The Soane Dining Room is used nowadays for meetings such as business breakfasts with heads of industry and finance. As with the other rooms used for official entertaining, the walls are decorated with selections from the government art collection which are changed regularly.
State drawing room
The room most regularly used for formal occasions is the State Room, which runs the entire width of Number 11, illuminated by a wall of high windows which look out over the shared gardens of the Downing Street houses and beyond into St James's Park.
The State Room has been recently refurnished following an earlier restoration in the 1960s, restoring the hardwood floor, removing wall lights and replacing faded wall coverings to create a bright, airy and adaptable space. The room can now be used as readily for conference-style meetings as it can for official receptions and parties.
Each end of the room features a grand 18th century marble fireplace flanked by 2 ornate mirrors. The westernmost wall also features 2 of Number 11's finest treasures – 2 antique black and gold lacquered Chinese cabinets.
The walls are covered with a warm and creamy cotton damask, as are the curtains on the long wall overlooking the gardens.
The staircase leading to the first floor landing is an ascent through the history of British politics. The walls of the staircase are covered with political cartoons, caricatures and engravings of past Chancellors of the Exchequer. It is a tradition that each Chancellor gets to choose the cartoon he wants to represent him.
Not all Chancellors have chosen to live in Number 11, just as some Prime Ministers have chosen not to live in Number 10, but all of the memorable holders of the office are represented here.
The front door of Number 11 will always be associated with the countless Budget Day photocalls when the Chancellor holds up the red Budget box containing his speech before he makes his way to the House of Commons.
Since the 1860s, the Budget box has almost invariably been the one known as the Gladstone box, now displayed in the lobby of HM Treasury. The use of the Gladstone box became one of several Budget Day traditions (another is that only the Chancellor is allowed to drink alcohol in the House of Commons – and only during his Budget speech).
James Callaghan used a new box during his time as Chancellor in the 1970s, but the frail Gladstone box was later restored to duty once more. In 1997, Gordon Brown marked his first Budget by breaking from tradition – using a new box made by 4 young apprentices from his Dunfermline constituency and bringing the 4 to the steps of Number 11 to share his photocall.
Sir John Soane
One of the most revered architects Britain has ever produced, Sir John Soane (1753 to 1837) was the perfect choice to design what is arguably Number 11's finest room: the dining room which now bears his name.
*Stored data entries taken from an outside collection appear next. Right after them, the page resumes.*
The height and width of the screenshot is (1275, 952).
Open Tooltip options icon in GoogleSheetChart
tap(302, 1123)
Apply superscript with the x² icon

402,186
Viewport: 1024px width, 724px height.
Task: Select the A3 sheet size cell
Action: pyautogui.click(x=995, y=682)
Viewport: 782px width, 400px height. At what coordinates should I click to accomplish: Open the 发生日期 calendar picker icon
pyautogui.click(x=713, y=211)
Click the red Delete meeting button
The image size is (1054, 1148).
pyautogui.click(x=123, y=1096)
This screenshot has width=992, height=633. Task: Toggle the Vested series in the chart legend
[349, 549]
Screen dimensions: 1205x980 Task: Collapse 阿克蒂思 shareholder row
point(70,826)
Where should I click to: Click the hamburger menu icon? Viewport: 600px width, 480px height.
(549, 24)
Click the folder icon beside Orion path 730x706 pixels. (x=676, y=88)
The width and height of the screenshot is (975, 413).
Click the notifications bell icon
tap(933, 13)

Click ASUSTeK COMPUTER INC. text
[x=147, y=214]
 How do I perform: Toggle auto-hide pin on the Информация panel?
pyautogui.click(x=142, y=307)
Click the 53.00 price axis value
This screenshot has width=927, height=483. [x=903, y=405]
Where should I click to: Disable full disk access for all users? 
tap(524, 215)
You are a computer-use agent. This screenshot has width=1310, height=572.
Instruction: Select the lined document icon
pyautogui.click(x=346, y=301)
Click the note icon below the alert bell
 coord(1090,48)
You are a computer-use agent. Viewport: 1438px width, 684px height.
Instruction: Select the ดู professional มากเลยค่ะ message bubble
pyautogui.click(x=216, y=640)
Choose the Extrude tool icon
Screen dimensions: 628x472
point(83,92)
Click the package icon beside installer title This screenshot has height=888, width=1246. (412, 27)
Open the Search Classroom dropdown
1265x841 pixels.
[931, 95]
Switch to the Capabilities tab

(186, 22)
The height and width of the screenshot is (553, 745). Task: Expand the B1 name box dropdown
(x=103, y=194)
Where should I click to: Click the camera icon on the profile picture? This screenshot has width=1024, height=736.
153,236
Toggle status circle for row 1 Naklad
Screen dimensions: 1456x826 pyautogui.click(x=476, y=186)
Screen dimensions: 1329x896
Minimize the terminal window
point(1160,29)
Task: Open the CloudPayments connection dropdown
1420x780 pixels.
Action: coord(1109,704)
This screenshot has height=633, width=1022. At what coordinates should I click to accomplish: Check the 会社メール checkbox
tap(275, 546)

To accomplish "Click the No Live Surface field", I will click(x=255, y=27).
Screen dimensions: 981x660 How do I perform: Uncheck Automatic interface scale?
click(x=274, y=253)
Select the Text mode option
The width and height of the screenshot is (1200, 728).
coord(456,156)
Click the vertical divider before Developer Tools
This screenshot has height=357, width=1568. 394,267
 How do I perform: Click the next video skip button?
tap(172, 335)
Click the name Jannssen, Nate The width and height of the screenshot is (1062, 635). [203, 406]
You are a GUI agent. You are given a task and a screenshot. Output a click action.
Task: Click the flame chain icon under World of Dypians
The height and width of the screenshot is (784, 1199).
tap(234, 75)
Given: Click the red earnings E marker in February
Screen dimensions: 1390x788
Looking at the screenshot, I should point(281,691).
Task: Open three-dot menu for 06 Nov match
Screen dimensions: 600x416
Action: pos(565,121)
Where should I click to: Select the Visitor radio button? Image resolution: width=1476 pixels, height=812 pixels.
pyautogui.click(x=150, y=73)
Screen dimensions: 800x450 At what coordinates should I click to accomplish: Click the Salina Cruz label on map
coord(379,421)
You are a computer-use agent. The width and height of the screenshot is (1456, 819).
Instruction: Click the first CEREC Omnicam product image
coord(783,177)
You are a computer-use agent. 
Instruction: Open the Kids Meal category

Soane's reputation in his own lifetime was based largely on his designs for grand country houses, where he brought together the popular taste for classical design with a more modern feel for light and space. Shallow domes, clean ornamentation and ingenious lighting effects, often from above, characterised his work. His greatest work was on a much larger scale – the design of the Bank of England. It was this formidable reputation as designer of some of Britain's grandest homes and also the heart of its financial community which made Soane the obvious choice to design the dining room of 11 Downing Street in 1825.
Soane was at the same time also responsible for the state dining room of 10 Downing Street, and although Number 11's is much smaller, it is no less impressive for that. The light-wells which allow daylight to fall on the long panelled walls of the dining room are a characteristically imaginative solution to the problem of getting natural light into a deep room.